INCORPORATION OF CERTAIN DOCUMENTS BY REFERENCE
     The SEC allows us to “incorporate by reference” some the documents we file with it into this prospectus. This means that we can disclose important information to you by referring you to those documents, and the information incorporated by reference is considered to be part of this prospectus. Later information that we file with the SEC will automatically update and supersede this information.

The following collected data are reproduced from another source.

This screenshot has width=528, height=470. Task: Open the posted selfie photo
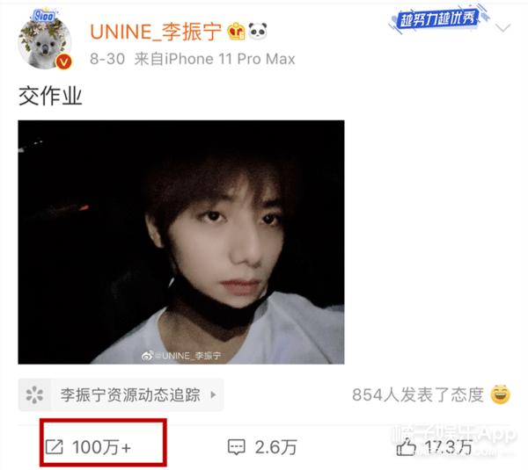(x=181, y=242)
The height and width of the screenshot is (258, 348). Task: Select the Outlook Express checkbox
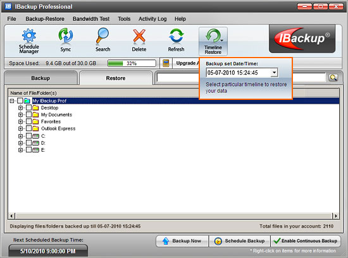tap(28, 128)
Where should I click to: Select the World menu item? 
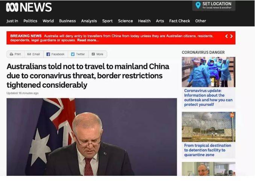click(48, 21)
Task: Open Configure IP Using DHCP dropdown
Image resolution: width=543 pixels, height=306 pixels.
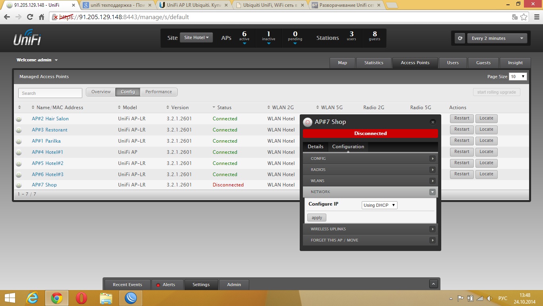Action: point(379,205)
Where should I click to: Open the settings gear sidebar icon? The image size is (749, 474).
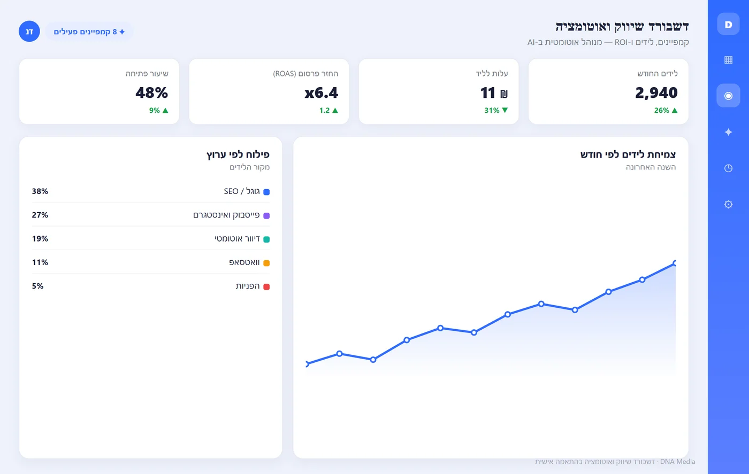728,204

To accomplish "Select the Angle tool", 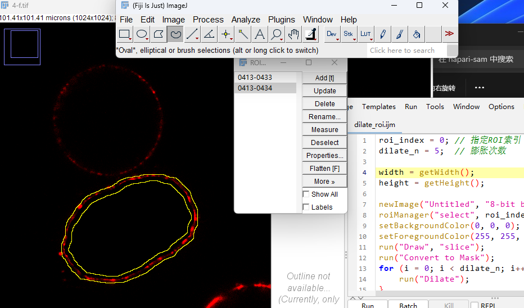I will [x=209, y=34].
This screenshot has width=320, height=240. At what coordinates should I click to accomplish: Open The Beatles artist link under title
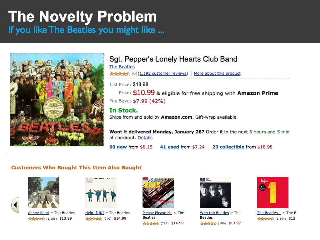(x=122, y=67)
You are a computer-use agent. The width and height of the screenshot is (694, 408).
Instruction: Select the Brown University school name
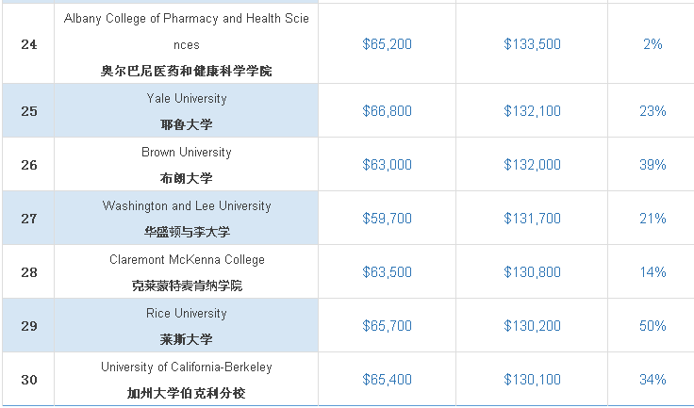pyautogui.click(x=187, y=153)
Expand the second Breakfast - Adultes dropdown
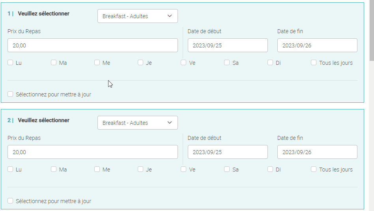 click(x=137, y=123)
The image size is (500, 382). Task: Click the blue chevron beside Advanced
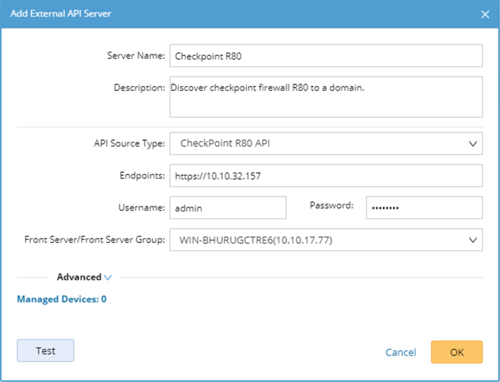click(x=108, y=278)
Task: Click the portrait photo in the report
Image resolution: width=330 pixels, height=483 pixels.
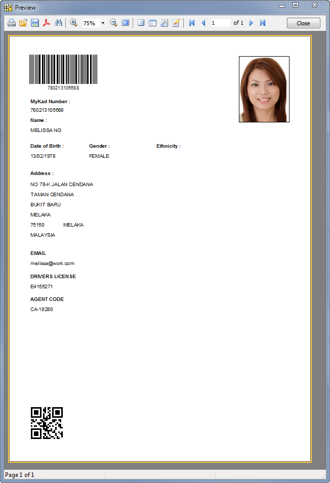Action: [264, 89]
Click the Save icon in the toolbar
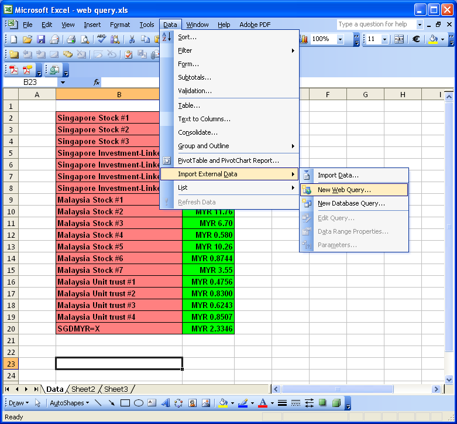457x424 pixels. coord(41,39)
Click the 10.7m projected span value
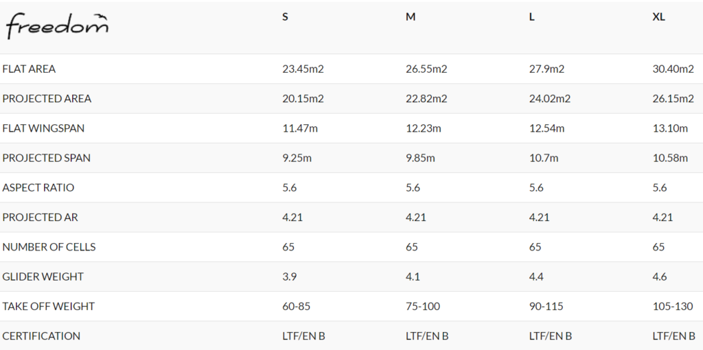This screenshot has height=350, width=703. [544, 158]
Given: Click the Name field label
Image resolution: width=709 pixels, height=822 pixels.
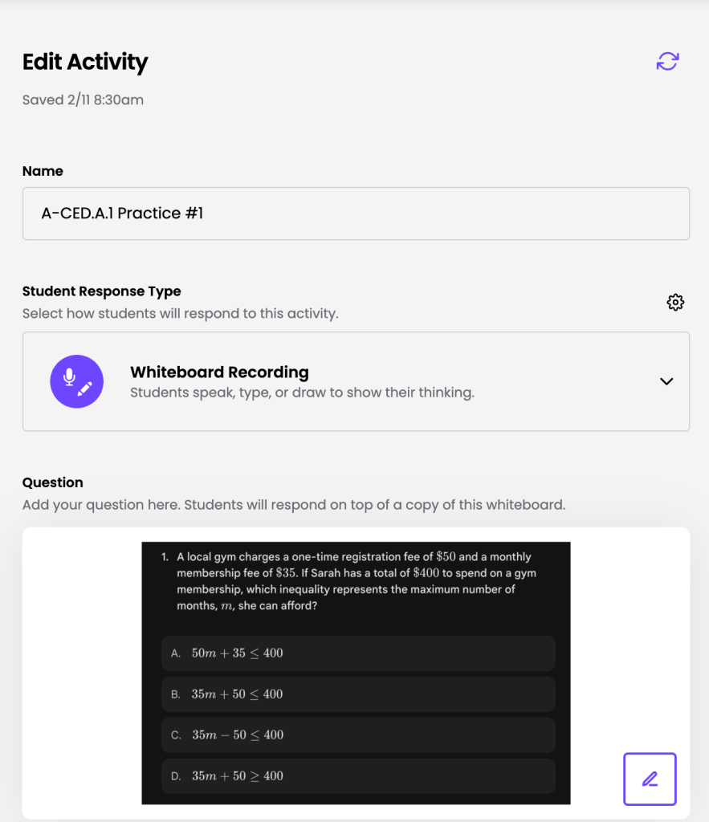Looking at the screenshot, I should (x=43, y=171).
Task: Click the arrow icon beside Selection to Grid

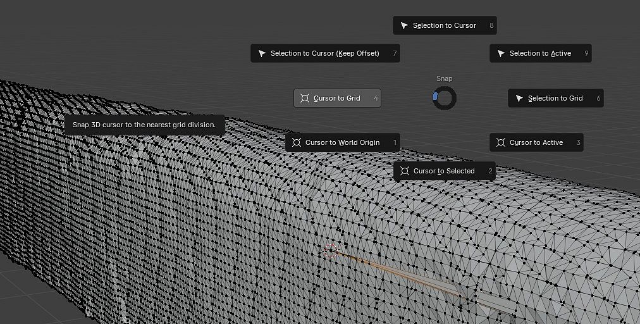Action: (x=520, y=99)
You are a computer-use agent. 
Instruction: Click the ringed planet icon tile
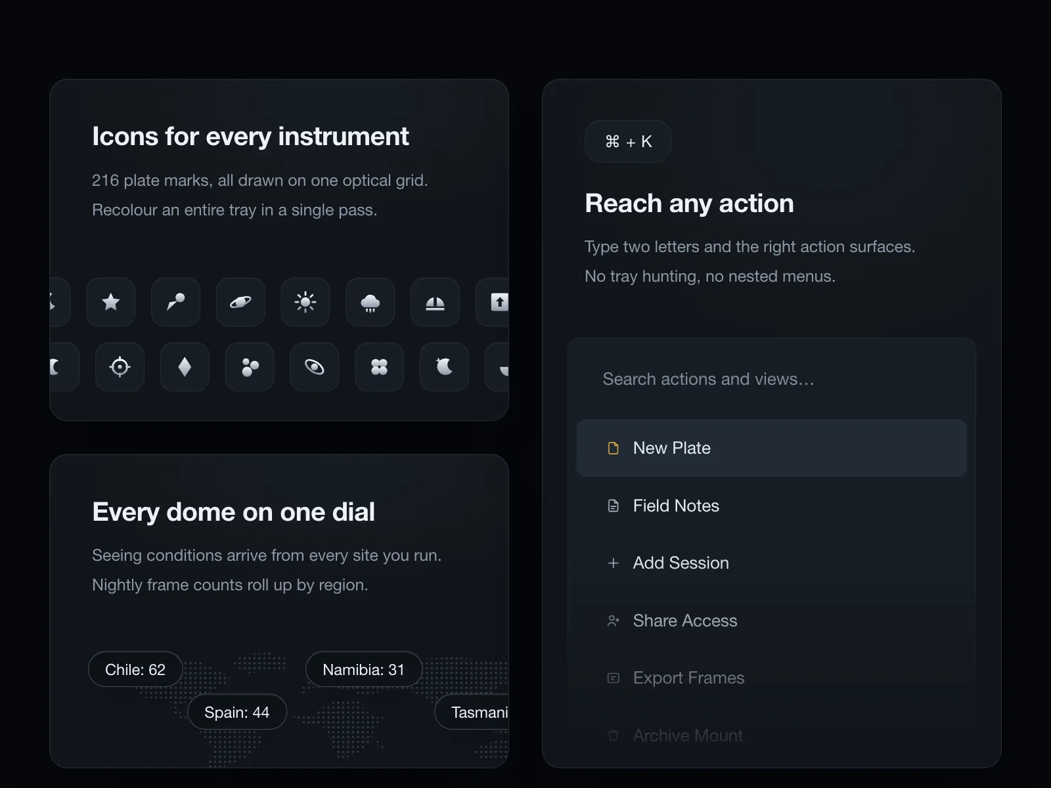pos(240,302)
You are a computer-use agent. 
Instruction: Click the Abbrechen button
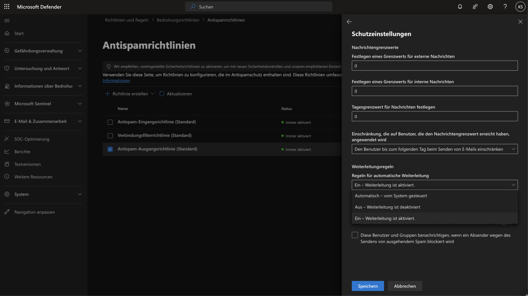pos(405,286)
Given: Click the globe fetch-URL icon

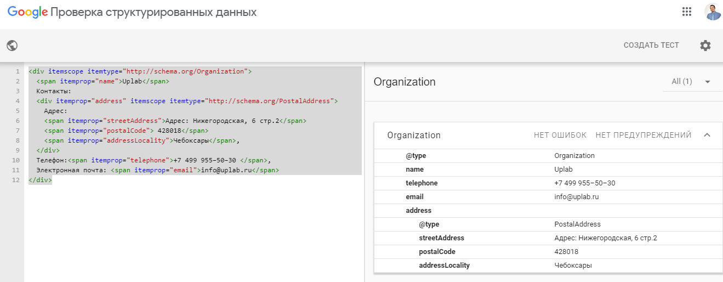Looking at the screenshot, I should coord(12,46).
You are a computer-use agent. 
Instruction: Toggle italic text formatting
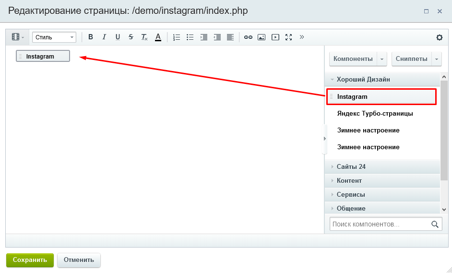(104, 37)
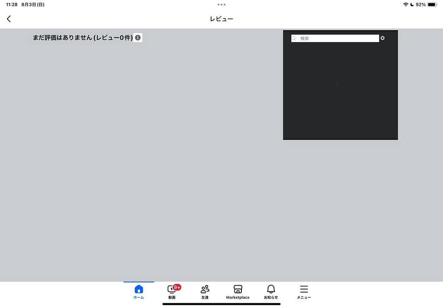Open the Marketplace tab

pos(238,292)
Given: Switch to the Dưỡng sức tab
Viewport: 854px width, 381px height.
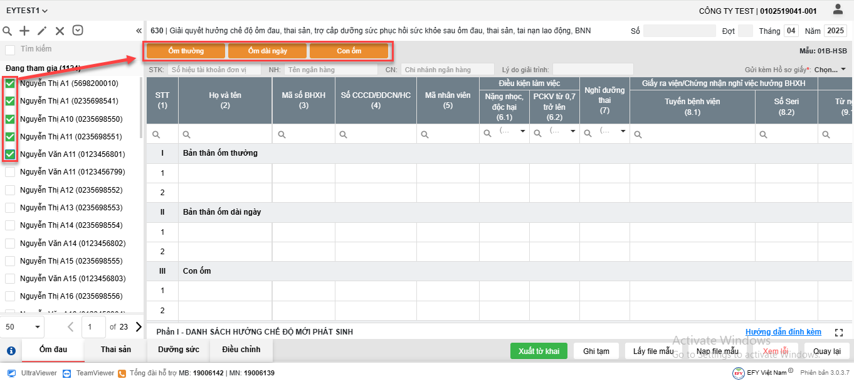Looking at the screenshot, I should point(179,350).
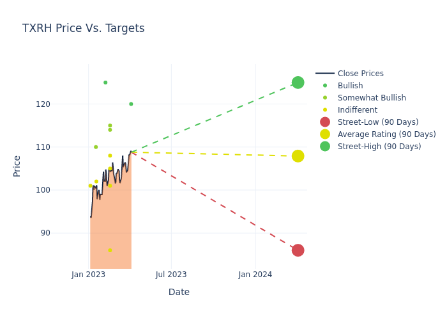
Task: Hide Street-Low (90 Days) series
Action: tap(378, 122)
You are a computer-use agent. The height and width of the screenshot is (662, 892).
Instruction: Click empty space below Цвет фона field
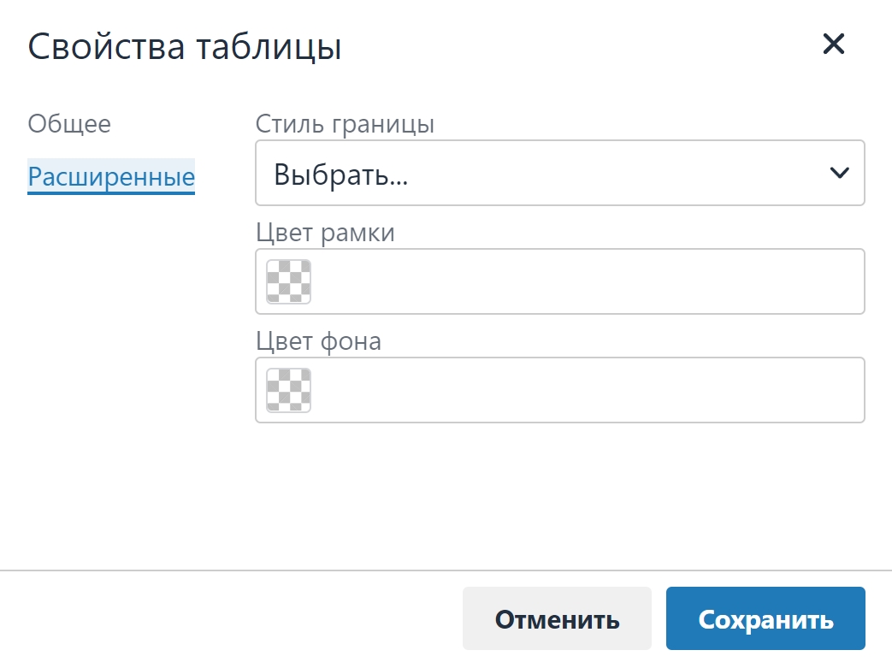(x=560, y=495)
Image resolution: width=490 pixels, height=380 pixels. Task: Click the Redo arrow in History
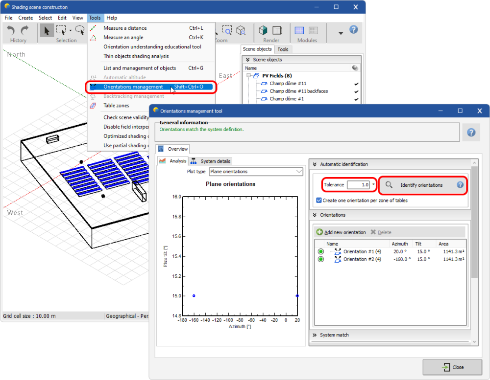pos(25,31)
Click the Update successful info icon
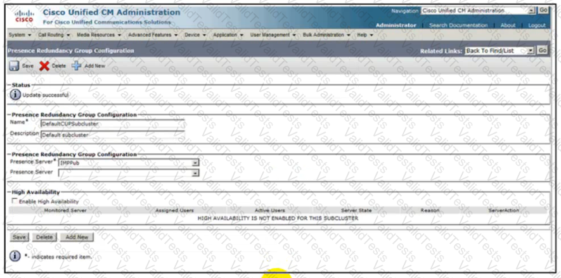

     We incorporate by reference the documents listed below:
    Our Annual Report on Form 10-K for the fiscal year ended March 31, 2009, filed with the SEC on June 9, 2009;
 
    Our Current Reports on Form 8-K filed with the SEC on May 27, 2009, June 2, 2009, June 9, 2009, June 18, 2009 and June 29, 2009 (not including any information furnished under Items 2.02, 7.01 or 9.01 of Form 8-K, which information is not incorporated by reference herein); and
 
    the description of our common stock contained in our Registration Statement on Form 8-A (File No. 001-12475) filed with the Securities and Exchange Commission on May 2, 2007 and any amendments to such Registration Statement filed subsequently thereto, including all amendments or reports filed for the purpose of updating such description.
     In addition, all documents subsequently filed by us pursuant to Sections 13(a), 13(c), 14 or 15(d) of the Exchange Act (not including any information furnished under Item 2.02, 7.01 or 9.01 of Form 8-K and any other information that is identified as “furnished” rather than filed, which information is not incorporated by reference herein) prior to the termination of the offering, will be deemed to be incorporated herein by reference and to be a part of this registration statement from the date of filing of such documents. Any statement contained in a document incorporated herein by reference will be deemed to be modified or superseded for purposes of this registration statement to the extent that a statement contained herein, or in a subsequently filed document incorporated herein by reference, modifies or supersedes the statement. Any statement modified or superseded will not be deemed, except as modified or superseded, to constitute a part of this registration statement.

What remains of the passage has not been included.